WR Isaiah Hodgins has turned into quite a find for Giants

Isaiah Hodgins of the Giants hauls in a touchdown reception during the third quarter against Christian Holmes of the Washington Commanders at MetLife Stadium on Dec. 4, 2022. Credit: Jim McIsaac
For Isaiah Hodgins, the waiting truly was the hardest part.
He was selected by the Bills in the sixth round of the 2020 NFL Draft, but the combination of his injuries and a wide receivers room that was as crowded as it was talented kept him from finding a home on the Buffalo roster.
Last November, when the Bills waived Hodgins, the Giants claimed him.
What a find.
Would the Giants have won a playoff game for the first time since the 2011 season without Hodgins and his eight receptions (105 yards) and a touchdown against Minnesota in January?
And from the Giants, the 24-year-old Hodgins got all he ever wanted — a chance.
“Isaiah’s a true professional,” offensive coordinator Mike Kafka said Thursday. “He comes to work every day, has his routine, goes through the process of being a pro, brings young guys along with him as well. So he’s always trying to coach them up and give them his experiences.”
From their days together in Buffalo, coach Brian Daboll is an admirer.
“I think he made the most of his opportunity,” Daboll said. “He made the most of his chances.”
Hodgins has become a core member of the Giants. He is an encourager of younger players. He is a worker at his craft who, before talking to Newsday on Friday, finished his post-practice work on the JUGS machine.
“Knowing that we have a team with explosive players and good guys, not everyone is going to get the ball every game,” Hodgins said. “Your time’s going to come. Being patient and unselfish is going to help us win games.”

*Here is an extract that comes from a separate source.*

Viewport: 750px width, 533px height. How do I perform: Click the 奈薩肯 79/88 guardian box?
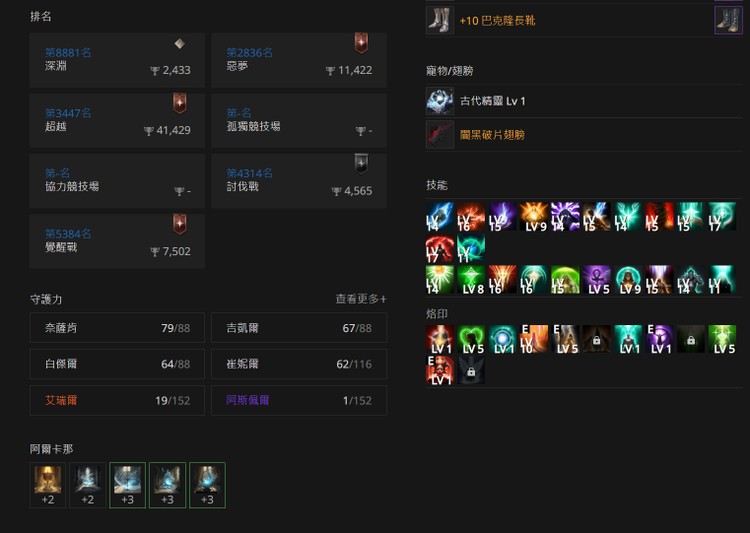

Those sound, to some degree, like the words of his father, James Hodgins, who was the fullback on the St. Louis Rams “Greatest Show on Turf” team that won Super Bowl XXXIV. He also was a member of the Arizona Cardinals when they lost Super Bowl XLIII to the Pittsburgh Steelers.
On that remarkable Rams team, James Hodgins told Newsday this past week, “No one demanded the ball.”
That message clearly has resonated with his son.
Another refrain that has served Isaiah well: “Control what you can control.”
Beginning with the Giants’ acquisition of Hodgins in November, he knew he was in a personal crash course in learning their playbook, even if it did have similarities to what he knew in Buffalo.
These days, with the playbook mastered, he said he can focus more on “just being able to work on my game as a receiver and how I progress every single day.”
He has learned a lot from his dad. James coached his sons at Berean Christian High School in Walnut Creek, California, and he has shared countless stories from his time in the NFL. The Hodgins family is a close one. Isaiah and his younger brother Isaac, a defensive lineman at Oregon State, were born only 370 days apart. They have a sister, Imoni, who is still in high school. Their mother, Stephanie, has spent time in New Jersey to help out during training camp with Isaiah and his wife Maya’s two young children.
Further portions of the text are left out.